TEXT PASSAGE =
----
Gotchas
NixOS + nspawn quirks and lessons we hit the hard way. If something here looks unmotivated in the code, there's usually a story underneath.
nixos-container doesn't expose --bind on the CLI
The CLI doesn't accept --bind. Path is via EXTRA_NSPAWN_FLAGS in
/etc/nixos-containers/<NAME>.conf — the start script
(/nix/store/.../container_-start) expands it unquoted into the
systemd-nspawn invocation. lifecycle::set_nspawn_flags() rewrites
this line.
/run/systemd/nspawn/*.nspawn overrides are ignored
nixos-container's start script builds the nspawn command line
directly. Dropping a .nspawn file under /run/systemd/nspawn/
looks like the obvious extension point and does nothing. Use
EXTRA_NSPAWN_FLAGS (above).
boot.isNspawnContainer = true
Not boot.isContainer = true. Renamed in nixos-25.11+.
nixos-container create auto-assigns HOST_ADDRESS / LOCAL_ADDRESS
…in the .conf. The start script's if HOST_ADDRESS set → --network-veth branch then forces a private netns — silently fatal
for our web UIs (the bind is invisible from the host). We
force-clear HOST_ADDRESS / LOCAL_ADDRESS / HOST_ADDRESS6 /
LOCAL_ADDRESS6 / HOST_BRIDGE and set PRIVATE_NETWORK=0.
systemd service PATH ≠ host PATH
The hive-c0re service sets path = [ pkgs.git "/run/current-system/sw" ].
In-container harness services do the same so anything an agent adds
to its own agent.nix (environment.systemPackages) is visible to
the mcp__bash__run MCP tool (and any other in-container process) without
editing the service definition.
environment.HYPERHIVE_GIT bakes git's absolute path in (read by
lifecycle::git_command()) for the host.
----
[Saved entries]

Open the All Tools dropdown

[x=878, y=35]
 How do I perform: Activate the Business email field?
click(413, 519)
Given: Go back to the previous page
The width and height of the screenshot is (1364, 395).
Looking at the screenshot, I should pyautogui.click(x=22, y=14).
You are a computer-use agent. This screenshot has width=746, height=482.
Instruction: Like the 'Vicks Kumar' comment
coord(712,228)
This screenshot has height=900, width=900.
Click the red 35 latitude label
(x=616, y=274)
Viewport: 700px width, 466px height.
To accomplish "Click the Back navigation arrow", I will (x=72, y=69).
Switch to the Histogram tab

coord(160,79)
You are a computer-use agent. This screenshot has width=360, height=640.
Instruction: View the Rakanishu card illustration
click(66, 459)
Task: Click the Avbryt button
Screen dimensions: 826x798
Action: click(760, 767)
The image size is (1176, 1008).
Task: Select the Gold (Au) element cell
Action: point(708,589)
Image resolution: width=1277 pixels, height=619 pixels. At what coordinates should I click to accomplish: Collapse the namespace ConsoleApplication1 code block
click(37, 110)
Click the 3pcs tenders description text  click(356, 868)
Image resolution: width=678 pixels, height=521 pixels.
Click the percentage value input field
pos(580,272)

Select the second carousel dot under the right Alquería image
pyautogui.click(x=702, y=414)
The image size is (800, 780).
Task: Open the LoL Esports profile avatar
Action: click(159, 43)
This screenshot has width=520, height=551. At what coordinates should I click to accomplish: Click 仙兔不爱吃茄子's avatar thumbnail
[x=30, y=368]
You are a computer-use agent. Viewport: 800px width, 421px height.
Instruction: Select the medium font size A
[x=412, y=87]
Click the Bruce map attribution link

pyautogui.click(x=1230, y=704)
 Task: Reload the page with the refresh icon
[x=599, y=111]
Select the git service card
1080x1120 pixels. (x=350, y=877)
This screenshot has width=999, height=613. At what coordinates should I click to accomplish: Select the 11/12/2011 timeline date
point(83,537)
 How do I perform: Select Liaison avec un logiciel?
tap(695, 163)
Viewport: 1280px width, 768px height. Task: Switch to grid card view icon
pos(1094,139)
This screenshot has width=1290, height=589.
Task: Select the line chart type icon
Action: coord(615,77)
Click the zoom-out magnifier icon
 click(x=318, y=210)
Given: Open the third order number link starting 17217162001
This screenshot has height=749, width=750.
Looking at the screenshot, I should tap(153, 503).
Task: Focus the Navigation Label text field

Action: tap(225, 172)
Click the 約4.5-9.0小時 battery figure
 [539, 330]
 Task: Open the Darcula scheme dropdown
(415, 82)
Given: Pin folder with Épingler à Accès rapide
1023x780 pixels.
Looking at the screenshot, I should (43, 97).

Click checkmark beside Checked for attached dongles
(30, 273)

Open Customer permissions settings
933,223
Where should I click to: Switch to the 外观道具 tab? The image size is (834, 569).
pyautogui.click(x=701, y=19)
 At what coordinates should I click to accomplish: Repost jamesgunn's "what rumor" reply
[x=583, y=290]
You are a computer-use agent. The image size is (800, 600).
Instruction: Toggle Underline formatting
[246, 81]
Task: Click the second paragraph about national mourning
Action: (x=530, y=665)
----
LIST OF TASKS =
1) List every variable that the gotchas text says is force-cleared.
2) Print the section of the gotchas text that begins with the words containing "systemd service PATH" and ends with "for the host.".

TASK RESPONSES =
1) HOST_ADDRESS, LOCAL_ADDRESS, HOST_ADDRESS6, LOCAL_ADDRESS6, HOST_BRIDGE

2)
systemd service PATH ≠ host PATH
The hive-c0re service sets path = [ pkgs.git "/run/current-system/sw" ].
In-container harness services do the same so anything an agent adds
to its own agent.nix (environment.systemPackages) is visible to
the mcp__bash__run MCP tool (and any other in-container process) without
editing the service definition.
environment.HYPERHIVE_GIT bakes git's absolute path in (read by
lifecycle::git_command()) for the host.